%%

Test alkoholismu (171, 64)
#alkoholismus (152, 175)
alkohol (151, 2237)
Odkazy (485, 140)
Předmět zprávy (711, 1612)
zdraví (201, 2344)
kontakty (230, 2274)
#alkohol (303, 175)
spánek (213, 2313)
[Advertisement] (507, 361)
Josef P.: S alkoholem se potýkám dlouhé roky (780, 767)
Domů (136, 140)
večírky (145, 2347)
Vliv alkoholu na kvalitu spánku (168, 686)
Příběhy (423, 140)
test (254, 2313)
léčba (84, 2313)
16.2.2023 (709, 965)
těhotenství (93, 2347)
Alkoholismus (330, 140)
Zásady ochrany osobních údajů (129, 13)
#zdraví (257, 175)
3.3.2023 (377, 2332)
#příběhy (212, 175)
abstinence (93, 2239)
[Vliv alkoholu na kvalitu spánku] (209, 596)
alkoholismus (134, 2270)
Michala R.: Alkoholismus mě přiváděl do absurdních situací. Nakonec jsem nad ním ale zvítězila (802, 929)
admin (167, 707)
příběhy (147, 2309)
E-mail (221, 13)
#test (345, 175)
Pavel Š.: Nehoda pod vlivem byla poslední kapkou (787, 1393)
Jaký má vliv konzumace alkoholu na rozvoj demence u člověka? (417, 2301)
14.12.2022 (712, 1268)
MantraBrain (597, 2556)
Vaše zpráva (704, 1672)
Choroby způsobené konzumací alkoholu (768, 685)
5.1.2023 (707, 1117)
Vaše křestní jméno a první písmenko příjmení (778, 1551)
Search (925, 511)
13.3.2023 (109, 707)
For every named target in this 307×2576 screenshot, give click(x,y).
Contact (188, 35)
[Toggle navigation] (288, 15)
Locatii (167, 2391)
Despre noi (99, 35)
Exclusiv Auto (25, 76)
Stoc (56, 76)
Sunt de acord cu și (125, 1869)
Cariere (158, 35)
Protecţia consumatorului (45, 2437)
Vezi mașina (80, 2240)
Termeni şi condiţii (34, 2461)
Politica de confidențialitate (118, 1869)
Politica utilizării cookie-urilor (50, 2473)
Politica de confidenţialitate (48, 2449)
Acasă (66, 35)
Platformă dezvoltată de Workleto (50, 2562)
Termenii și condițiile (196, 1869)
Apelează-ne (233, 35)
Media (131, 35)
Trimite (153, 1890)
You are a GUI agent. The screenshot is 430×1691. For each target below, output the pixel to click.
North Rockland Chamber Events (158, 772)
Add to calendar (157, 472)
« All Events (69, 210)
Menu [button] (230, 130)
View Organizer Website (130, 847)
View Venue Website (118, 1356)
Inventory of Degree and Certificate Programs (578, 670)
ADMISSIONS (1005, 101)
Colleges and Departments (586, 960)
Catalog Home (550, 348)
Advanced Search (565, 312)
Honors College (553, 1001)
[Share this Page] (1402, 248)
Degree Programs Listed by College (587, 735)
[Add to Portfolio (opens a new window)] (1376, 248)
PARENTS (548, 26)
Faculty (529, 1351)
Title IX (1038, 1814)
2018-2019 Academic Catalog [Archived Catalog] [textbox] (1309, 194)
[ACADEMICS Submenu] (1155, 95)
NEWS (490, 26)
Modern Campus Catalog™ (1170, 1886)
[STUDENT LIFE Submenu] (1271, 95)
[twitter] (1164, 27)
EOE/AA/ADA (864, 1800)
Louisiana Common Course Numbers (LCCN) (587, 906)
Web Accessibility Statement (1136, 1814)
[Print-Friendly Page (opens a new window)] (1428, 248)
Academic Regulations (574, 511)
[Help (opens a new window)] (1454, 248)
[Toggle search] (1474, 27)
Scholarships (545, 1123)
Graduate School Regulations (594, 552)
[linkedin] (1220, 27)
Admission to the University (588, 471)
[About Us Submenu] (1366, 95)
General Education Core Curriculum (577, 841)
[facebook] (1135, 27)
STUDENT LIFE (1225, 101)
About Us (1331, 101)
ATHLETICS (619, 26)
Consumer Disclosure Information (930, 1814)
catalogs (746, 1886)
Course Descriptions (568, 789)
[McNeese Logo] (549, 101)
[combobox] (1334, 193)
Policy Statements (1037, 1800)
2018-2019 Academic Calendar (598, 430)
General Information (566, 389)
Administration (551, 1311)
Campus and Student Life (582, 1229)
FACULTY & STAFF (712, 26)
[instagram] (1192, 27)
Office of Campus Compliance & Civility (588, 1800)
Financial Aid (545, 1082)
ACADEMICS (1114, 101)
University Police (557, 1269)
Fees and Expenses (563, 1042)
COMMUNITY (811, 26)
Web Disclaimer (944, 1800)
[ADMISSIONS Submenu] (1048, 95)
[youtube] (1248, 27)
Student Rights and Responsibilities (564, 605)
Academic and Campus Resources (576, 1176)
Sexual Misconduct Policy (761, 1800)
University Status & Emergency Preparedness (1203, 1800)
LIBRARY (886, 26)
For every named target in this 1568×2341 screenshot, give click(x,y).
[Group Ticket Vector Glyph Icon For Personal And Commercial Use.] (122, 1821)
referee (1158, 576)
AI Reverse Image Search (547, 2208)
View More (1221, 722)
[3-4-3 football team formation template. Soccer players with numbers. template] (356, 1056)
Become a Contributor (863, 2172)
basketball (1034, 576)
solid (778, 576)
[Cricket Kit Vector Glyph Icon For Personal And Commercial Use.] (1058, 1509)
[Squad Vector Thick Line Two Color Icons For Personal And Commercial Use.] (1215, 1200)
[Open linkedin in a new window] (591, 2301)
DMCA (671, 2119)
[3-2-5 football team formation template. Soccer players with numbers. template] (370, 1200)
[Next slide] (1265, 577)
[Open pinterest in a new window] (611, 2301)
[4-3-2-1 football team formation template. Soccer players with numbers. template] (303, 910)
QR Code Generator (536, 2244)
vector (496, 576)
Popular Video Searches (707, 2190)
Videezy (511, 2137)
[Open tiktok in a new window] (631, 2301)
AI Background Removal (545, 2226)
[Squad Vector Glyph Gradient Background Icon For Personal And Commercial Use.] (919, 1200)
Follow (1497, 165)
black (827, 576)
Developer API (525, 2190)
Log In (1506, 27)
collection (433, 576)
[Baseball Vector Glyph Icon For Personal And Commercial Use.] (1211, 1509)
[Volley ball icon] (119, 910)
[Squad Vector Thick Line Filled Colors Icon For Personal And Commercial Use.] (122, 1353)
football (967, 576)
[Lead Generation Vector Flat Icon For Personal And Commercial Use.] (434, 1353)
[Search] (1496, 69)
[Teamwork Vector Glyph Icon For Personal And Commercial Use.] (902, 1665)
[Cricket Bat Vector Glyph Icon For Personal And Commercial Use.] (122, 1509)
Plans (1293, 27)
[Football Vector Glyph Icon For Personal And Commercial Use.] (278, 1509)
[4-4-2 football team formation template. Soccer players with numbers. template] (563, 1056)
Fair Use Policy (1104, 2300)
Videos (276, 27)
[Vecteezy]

%%

What you need to do
Only the lines above from the one with "Protecţia consumatorului (45, 2437)" through the one with "[linkedin] (1220, 27)" should be duplicated, character for character.

Written response
Protecţia consumatorului (45, 2437)
Vezi mașina (80, 2240)
Termeni şi condiţii (34, 2461)
Politica de confidențialitate (118, 1869)
Politica utilizării cookie-urilor (50, 2473)
Politica de confidenţialitate (48, 2449)
Acasă (66, 35)
Platformă dezvoltată de Workleto (50, 2562)
Termenii și condițiile (196, 1869)
Apelează-ne (233, 35)
Media (131, 35)
Trimite (153, 1890)
You are a GUI agent. The screenshot is 430×1691. For each target below, output the pixel to click.
North Rockland Chamber Events (158, 772)
Add to calendar (157, 472)
« All Events (69, 210)
Menu [button] (230, 130)
View Organizer Website (130, 847)
View Venue Website (118, 1356)
Inventory of Degree and Certificate Programs (578, 670)
ADMISSIONS (1005, 101)
Colleges and Departments (586, 960)
Catalog Home (550, 348)
Advanced Search (565, 312)
Honors College (553, 1001)
[Share this Page] (1402, 248)
Degree Programs Listed by College (587, 735)
[Add to Portfolio (opens a new window)] (1376, 248)
PARENTS (548, 26)
Faculty (529, 1351)
Title IX (1038, 1814)
2018-2019 Academic Catalog [Archived Catalog] [textbox] (1309, 194)
[ACADEMICS Submenu] (1155, 95)
NEWS (490, 26)
Modern Campus Catalog™ (1170, 1886)
[STUDENT LIFE Submenu] (1271, 95)
[twitter] (1164, 27)
EOE/AA/ADA (864, 1800)
Louisiana Common Course Numbers (LCCN) (587, 906)
Web Accessibility Statement (1136, 1814)
[Print-Friendly Page (opens a new window)] (1428, 248)
Academic Regulations (574, 511)
[Help (opens a new window)] (1454, 248)
[Toggle search] (1474, 27)
Scholarships (545, 1123)
Graduate School Regulations (594, 552)
[linkedin] (1220, 27)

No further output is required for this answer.